Le télescope spatial James Webb a mis au jour un résultat inattendu au cœur de la Nébuleuse Papillon : de la glace de dioxyde de carbone y subsiste malgré un environnement baigné de rayonnements intenses. Une découverte qui bouscule les modèles sur la survie des molécules dans les dernières phases de vie des étoiles et ouvre une nouvelle fenêtre sur la chimie des nébuleuses planétaires.
Présentée sur la plateforme scientifique arXiv et en attente d’évaluation par les pairs, cette étude suggère que certaines zones de poussière peuvent offrir un refuge efficace à des composés très fragiles. Autrement dit, même dans des régions soumises à une forte irradiation stellaire, la matière n’est pas systématiquement détruite.
La Nébuleuse Papillon, un laboratoire naturel hors norme
Située dans la constellation du Scorpion, la Nébuleuse Papillon est l’un des objets les plus étudiés du ciel profond. Les nébuleuses planétaires se forment lorsqu’une étoile semblable au Soleil arrive en fin de vie et expulse ses couches externes de gaz et de poussière autour d’un noyau très chaud. C’est, à terme, le destin qui attend notre étoile dans plusieurs milliards d’années.
Avec ses lobes doubles, son anneau de poussière dense et son diamètre d’environ trois années-lumière, NGC 6302 fascine les astronomes depuis longtemps. Sa structure complexe en fait un terrain d’observation privilégié pour comprendre comment les molécules se forment, se transforment et survivent dans les dernières étapes de l’évolution stellaire.
James Webb confirme la présence de glace de dioxyde de carbone
Pour explorer la région centrale de la nébuleuse, les chercheurs ont utilisé l’instrument infrarouge moyen MIRI embarqué sur James Webb.
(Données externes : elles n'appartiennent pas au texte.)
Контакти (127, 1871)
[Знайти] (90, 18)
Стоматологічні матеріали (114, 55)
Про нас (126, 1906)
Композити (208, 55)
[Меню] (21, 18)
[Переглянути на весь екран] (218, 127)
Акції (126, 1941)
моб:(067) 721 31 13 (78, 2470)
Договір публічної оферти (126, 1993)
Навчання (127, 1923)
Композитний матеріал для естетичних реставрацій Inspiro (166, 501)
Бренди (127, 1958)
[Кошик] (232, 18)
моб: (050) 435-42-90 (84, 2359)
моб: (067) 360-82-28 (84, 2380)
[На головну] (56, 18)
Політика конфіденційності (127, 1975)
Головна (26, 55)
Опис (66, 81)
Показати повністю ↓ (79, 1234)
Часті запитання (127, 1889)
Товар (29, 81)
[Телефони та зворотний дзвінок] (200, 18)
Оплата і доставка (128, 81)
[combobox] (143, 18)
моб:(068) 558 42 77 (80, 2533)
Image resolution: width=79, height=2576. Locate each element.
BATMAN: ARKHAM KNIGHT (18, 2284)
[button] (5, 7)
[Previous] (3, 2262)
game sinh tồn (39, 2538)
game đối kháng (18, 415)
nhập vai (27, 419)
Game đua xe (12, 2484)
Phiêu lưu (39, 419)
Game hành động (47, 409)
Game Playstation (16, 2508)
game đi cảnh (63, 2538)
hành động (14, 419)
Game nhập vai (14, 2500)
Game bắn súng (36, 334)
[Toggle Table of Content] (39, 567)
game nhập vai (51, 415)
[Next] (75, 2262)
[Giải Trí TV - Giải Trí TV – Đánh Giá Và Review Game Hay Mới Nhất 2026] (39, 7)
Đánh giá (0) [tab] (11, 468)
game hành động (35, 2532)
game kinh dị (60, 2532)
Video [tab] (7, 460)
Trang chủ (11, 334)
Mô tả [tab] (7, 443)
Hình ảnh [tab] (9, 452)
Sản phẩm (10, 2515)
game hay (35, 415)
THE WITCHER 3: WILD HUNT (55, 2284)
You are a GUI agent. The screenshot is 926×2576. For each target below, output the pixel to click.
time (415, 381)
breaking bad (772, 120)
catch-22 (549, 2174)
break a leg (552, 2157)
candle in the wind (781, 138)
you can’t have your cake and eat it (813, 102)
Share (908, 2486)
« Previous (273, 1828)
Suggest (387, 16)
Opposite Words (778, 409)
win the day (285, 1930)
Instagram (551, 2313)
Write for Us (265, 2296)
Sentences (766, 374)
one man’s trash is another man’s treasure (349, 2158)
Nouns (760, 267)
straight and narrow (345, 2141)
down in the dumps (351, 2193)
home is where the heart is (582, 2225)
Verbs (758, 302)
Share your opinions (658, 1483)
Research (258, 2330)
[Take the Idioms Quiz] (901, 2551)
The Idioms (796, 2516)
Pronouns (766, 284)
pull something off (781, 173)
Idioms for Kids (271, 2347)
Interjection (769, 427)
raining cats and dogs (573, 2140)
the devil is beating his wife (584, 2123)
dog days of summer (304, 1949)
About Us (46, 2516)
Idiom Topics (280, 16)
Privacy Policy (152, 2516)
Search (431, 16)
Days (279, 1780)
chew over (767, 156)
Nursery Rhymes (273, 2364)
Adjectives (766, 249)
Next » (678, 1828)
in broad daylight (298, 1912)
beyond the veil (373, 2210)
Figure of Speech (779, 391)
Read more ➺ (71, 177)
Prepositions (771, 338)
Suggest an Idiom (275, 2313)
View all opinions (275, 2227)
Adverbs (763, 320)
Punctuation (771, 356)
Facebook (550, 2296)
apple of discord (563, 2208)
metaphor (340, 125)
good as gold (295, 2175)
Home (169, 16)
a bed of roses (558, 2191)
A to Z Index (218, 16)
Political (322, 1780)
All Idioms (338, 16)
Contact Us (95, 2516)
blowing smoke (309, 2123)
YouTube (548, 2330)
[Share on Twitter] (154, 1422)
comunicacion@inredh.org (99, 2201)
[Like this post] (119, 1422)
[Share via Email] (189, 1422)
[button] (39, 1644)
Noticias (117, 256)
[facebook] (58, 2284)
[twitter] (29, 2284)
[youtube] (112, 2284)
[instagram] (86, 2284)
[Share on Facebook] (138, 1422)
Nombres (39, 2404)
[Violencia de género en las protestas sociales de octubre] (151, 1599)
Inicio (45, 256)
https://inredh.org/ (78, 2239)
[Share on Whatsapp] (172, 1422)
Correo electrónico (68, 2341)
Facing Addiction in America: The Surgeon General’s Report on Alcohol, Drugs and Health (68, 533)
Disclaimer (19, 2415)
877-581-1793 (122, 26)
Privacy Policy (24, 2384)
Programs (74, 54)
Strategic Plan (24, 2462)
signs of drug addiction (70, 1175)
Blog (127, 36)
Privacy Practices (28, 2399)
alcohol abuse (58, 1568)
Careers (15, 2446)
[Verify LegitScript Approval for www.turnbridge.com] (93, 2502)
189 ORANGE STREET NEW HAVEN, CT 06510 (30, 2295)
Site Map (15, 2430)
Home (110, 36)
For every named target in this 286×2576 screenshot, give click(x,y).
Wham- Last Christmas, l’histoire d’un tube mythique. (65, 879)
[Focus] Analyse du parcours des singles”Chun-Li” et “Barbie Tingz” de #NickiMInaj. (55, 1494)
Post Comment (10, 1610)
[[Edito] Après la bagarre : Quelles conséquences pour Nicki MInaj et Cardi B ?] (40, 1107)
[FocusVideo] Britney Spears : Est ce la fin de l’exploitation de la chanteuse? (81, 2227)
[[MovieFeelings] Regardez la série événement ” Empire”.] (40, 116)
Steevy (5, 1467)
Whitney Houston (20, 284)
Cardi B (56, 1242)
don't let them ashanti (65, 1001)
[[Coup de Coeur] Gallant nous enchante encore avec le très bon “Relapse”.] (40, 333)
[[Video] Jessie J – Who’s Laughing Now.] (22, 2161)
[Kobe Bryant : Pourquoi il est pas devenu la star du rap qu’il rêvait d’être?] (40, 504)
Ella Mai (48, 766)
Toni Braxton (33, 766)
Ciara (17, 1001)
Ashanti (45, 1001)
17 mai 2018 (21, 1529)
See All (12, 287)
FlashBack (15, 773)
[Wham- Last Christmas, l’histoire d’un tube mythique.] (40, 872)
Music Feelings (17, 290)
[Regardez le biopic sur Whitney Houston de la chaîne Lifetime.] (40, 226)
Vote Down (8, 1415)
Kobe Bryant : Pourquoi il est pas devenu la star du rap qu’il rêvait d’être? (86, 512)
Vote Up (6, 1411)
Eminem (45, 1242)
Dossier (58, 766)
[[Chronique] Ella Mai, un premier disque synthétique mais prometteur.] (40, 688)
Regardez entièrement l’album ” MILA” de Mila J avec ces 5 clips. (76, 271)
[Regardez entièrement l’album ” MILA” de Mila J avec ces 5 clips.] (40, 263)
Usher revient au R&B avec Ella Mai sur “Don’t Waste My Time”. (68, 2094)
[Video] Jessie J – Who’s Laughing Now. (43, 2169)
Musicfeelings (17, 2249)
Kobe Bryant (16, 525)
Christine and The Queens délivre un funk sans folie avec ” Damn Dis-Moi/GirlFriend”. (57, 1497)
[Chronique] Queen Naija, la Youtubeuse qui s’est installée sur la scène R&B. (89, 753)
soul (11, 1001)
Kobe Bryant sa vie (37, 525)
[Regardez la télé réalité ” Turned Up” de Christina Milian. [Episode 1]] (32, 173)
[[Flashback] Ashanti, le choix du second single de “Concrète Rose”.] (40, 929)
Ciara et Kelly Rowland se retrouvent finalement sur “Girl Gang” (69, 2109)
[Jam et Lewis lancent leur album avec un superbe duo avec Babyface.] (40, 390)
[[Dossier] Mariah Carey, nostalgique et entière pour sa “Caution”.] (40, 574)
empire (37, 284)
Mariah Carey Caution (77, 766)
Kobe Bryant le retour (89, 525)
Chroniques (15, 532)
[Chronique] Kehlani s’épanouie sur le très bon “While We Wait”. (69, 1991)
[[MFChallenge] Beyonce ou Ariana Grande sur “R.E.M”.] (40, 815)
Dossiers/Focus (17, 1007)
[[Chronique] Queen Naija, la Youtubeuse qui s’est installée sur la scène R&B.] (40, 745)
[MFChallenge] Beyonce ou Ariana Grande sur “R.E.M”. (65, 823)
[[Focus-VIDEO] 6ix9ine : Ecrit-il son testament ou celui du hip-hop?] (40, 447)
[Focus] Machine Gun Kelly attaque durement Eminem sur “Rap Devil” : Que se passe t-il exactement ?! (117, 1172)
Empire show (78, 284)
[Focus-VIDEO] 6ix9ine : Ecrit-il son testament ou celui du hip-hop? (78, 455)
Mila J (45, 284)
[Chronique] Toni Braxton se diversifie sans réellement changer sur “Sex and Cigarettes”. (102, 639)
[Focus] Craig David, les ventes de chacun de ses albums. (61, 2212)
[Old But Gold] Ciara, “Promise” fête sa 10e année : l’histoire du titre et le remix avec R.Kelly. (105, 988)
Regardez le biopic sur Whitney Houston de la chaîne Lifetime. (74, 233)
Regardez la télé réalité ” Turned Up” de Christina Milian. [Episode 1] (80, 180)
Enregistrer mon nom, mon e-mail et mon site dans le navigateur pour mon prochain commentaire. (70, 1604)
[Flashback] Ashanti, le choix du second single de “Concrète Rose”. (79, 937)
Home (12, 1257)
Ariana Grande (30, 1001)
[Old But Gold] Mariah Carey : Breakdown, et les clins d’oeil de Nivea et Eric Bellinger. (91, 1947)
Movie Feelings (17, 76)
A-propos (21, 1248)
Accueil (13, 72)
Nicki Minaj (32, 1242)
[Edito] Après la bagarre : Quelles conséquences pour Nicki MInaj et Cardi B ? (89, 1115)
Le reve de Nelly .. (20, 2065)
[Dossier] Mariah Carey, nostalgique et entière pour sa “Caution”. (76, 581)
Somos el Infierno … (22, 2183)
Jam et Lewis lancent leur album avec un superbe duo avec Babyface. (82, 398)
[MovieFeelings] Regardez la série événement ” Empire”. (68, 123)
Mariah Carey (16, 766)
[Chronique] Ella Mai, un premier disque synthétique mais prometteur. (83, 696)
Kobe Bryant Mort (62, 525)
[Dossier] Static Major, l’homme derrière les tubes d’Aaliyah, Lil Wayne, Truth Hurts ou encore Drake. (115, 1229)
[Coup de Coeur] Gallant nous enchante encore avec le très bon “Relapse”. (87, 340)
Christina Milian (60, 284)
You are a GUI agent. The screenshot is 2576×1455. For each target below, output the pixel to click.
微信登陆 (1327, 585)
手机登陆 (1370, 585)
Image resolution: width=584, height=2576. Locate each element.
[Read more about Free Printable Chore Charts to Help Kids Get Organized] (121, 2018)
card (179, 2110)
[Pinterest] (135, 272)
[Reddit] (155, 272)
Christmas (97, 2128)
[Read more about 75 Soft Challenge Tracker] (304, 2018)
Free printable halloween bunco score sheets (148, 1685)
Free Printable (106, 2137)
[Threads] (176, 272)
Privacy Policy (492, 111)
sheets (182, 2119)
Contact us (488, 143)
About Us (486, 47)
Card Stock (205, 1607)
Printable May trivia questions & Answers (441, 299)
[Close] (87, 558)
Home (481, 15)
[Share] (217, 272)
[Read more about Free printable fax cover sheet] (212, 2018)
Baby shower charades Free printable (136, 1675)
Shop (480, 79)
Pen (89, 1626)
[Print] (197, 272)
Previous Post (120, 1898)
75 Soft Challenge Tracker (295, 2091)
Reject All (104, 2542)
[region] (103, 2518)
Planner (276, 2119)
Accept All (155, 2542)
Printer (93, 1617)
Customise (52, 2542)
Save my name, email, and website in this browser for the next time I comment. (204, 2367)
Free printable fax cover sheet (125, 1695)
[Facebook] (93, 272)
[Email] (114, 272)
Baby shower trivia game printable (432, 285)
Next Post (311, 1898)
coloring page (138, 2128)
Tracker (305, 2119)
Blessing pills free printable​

Les observations ont porté sur l’étoile centrale et sur l’anneau de poussière qui l’entoure, là où les conditions sont les plus extrêmes.
Les mesures spectrales ont révélé la présence de dioxyde de carbone à l’état gazeux, mais aussi une signature d’absorption double correspondant aux caractéristiques de la glace de dioxyde de carbone en laboratoire. Il s’agit de la première confirmation d’une telle glace dans une nébuleuse planétaire.
Cette détection surprend les scientifiques, car la glace de dioxyde de carbone s’évapore plus facilement que la glace d’eau. Dans un environnement aussi irradié, sa présence semblait peu probable. Le résultat indique donc que certaines régions du nuage de poussière offrent une protection suffisante pour préserver ces molécules fragiles.
Une chimie spatiale plus riche qu’attendu
La Nébuleuse Papillon n’en est pas à sa première surprise. Des travaux antérieurs y avaient déjà identifié des composés organiques complexes, dont l’ion méthyle et des hydrocarbures aromatiques polycycliques. Ces molécules sont étroitement liées à la poussière cosmique et aux processus qui façonnent la chimie de l’espace.
Les chercheurs estiment que l’anneau de poussière dense joue ici un rôle de bouclier naturel. En limitant l’exposition au rayonnement ultraviolet, il permet à certaines zones de conserver à la fois de la glace et des molécules sensibles. Cette protection pourrait expliquer pourquoi des composés que l’on pensait condamnés par le rayonnement survivent malgré tout.
L’étude souligne aussi que le rapport entre le dioxyde de carbone gazeux et la glace observé dans cette nébuleuse diffère nettement de celui mesuré dans les régions de formation d’étoiles jeunes. Cela laisse penser que les mécanismes qui contrôlent la formation et l’évolution des glaces varient selon le type d’environnement astrophysique.
En révélant la présence de glace de dioxyde de carbone dans un décor aussi hostile, James Webb apporte un éclairage nouveau sur la contribution des étoiles mourantes à l’enrichissement du milieu interstellaire. Ces objets ne se contentent pas de marquer la fin d’un cycle stellaire : ils participent aussi à la circulation de la matière et à la fabrication de molécules complexes à l’échelle de la galaxie.